Wednesday, December 15, 2010

Alabama: A state to watch on school leadership?

Last year, Alabama enacted S.B. 262 (e-mail me at if you would like the full text of this measure), which calls for the School Superintendents of Alabama (state-level professional organization) to develop and administer a professional development program for all superintendents in the state. The program must draw from the National Staff Development Council definition of "professional development", and contain specified elements supported by research and best practice. The legislation also requires all new superintendents to participate in the School Superintendents of Alabama's Mentor and Executive Coaching Program, to train participants in specific skills key to the superintendent's job. Per the legislation, every new superintendent must be assigned an executive coach (an experienced superintendent), to make at least 8 contacts a year and hold quarterly meetings with the mentee to work on several key issues, i.e., "Budget development, instructional planning and personnel actions, School system actions that must occur in the upcoming three-month period, [and] Identifying and addressing the issues and challenges of running the school district." A new superintendent can opt into a second year of mentorship.

In addition, a 2009 administrative rule adoption (e-mail me if you'd like the full text) rewrote the state's provisions on leadership development, making numerous changes (not necessarily related to the legislation).

Relatively few states appear to have statewide policies on professional development for new and experienced superintendents, much less requiring professional development for district leaders to be based on research and best practice.

Monday, December 13, 2010

Texas: One model for tiered diploma systems

Back to state concerns about raising high school graduation requirements. Some observers worry that creating "college-ready-for-all" graduation requirements will induce the weakest students to drop out, while others fear that creating a tiered diploma system will lead well-intentioned adults to counsel students (particularly low-income and minority students) into selecting the lowest-level tier, despite grades and test scores suggesting that these students would succeed in more challenging courses.

Texas has created a tiered diploma system, but has also implemented two data-driven policies to limit the number of capable students steered into the "minimum" high school curriculum. The first policy requires the creation of "parent and educator reports", which must indicate for the child's campus the percentage of high school graduates who complete the minimum, recommended and advanced high school programs, and the number of students who complete the minimum high school program, disaggregated by student subgroup (see starting page 137 of 2009 H.B. 3).
===
Written problem —
Transcribe the stretch of the education policy post from "Relatively few states" through "more challenging courses.".

Given data —
===
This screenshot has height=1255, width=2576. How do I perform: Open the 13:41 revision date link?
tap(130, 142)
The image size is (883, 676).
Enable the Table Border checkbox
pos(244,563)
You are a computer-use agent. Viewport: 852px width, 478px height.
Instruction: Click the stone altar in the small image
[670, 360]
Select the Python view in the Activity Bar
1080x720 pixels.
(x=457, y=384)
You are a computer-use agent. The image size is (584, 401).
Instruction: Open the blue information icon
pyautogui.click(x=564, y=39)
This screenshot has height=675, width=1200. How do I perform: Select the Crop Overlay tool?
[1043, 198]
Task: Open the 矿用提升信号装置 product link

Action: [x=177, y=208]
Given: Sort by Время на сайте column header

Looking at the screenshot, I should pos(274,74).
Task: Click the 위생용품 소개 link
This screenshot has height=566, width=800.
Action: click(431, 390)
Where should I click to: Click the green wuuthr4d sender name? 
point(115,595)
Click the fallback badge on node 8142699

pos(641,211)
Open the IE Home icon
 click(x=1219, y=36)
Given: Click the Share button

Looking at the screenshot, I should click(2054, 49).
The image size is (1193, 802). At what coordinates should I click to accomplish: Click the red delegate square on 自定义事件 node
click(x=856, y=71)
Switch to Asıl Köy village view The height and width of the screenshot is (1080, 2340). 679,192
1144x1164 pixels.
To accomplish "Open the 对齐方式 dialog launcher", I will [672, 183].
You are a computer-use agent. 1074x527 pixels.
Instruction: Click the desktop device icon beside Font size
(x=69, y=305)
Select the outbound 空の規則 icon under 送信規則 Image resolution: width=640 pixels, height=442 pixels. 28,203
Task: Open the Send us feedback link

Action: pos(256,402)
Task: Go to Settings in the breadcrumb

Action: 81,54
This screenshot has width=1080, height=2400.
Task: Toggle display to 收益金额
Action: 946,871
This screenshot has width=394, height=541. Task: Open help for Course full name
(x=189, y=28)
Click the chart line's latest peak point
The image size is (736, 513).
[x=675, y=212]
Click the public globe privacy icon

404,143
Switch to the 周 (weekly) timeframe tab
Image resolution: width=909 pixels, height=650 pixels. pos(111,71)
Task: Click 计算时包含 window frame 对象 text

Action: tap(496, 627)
===
Solution for this exercise —
Relatively few states appear to have statewide policies on professional development for new and experienced superintendents, much less requiring professional development for district leaders to be based on research and best practice.

Monday, December 13, 2010

Texas: One model for tiered diploma systems

Back to state concerns about raising high school graduation requirements. Some observers worry that creating "college-ready-for-all" graduation requirements will induce the weakest students to drop out, while others fear that creating a tiered diploma system will lead well-intentioned adults to counsel students (particularly low-income and minority students) into selecting the lowest-level tier, despite grades and test scores suggesting that these students would succeed in more challenging courses.